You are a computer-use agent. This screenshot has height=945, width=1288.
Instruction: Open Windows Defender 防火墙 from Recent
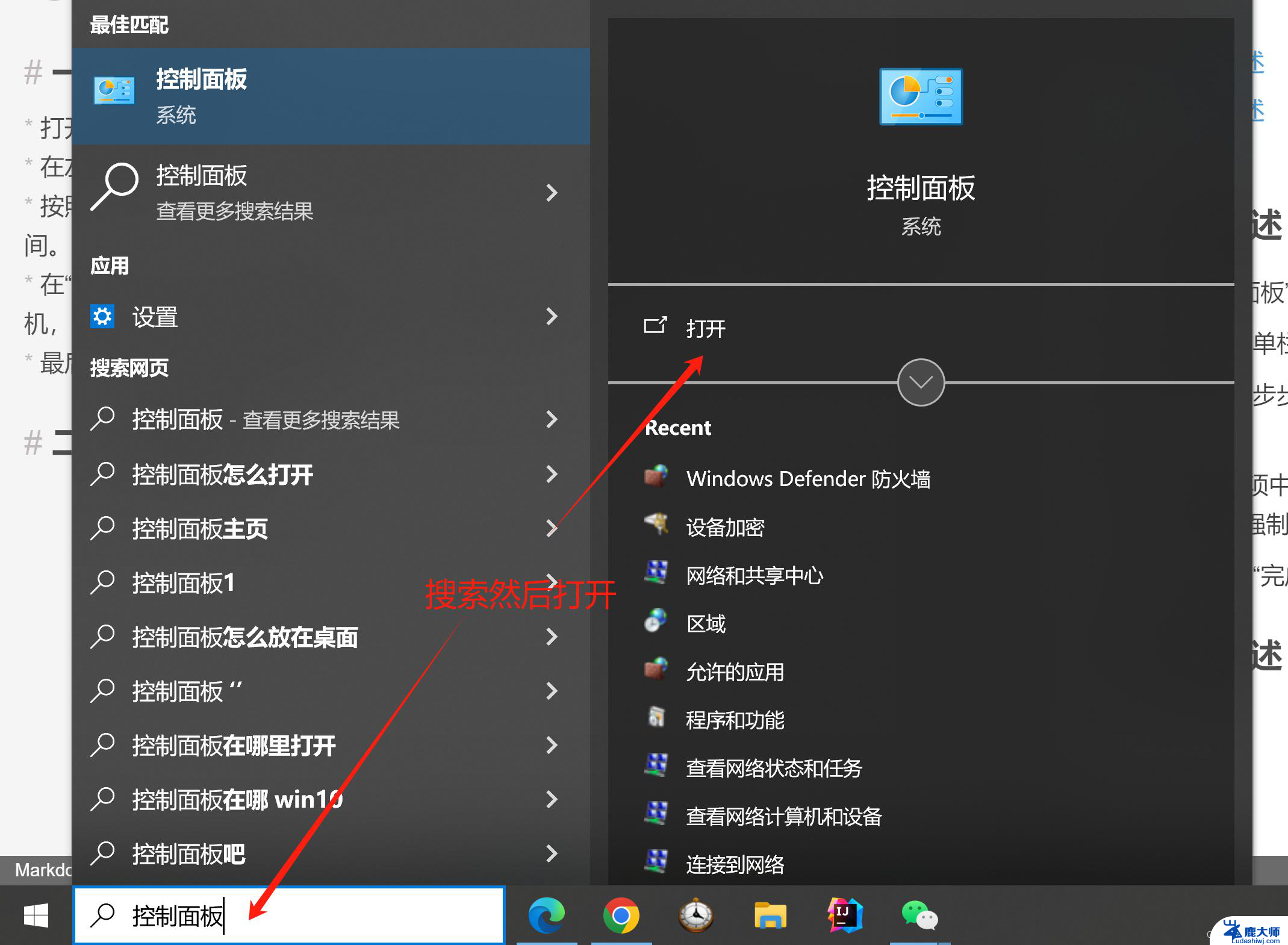pyautogui.click(x=800, y=477)
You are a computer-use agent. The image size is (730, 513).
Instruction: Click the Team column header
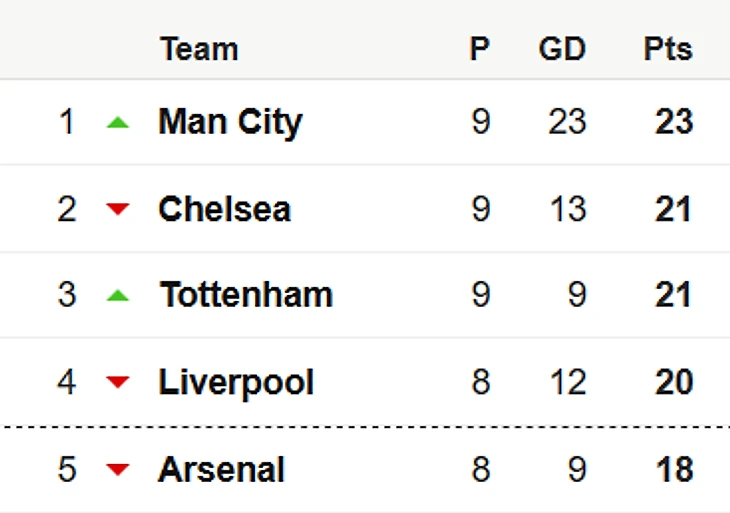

* WHAT YOU WILL DO *
Can you put every line of the records into a Markdown table with the columns Row and Text, numbering each row and skipping blank lines? Leave the pictures out.

* SOLUTION TO THE PROBLEM *
| Row | Text |
|---|---|
| 1 | You are a computer-use agent. This screenshot has height=945, width=1288. |
| 2 | Instruction: Open Windows Defender 防火墙 from Recent |
| 3 | pyautogui.click(x=800, y=477) |
| 4 | You are a computer-use agent. The image size is (730, 513). |
| 5 | Instruction: Click the Team column header |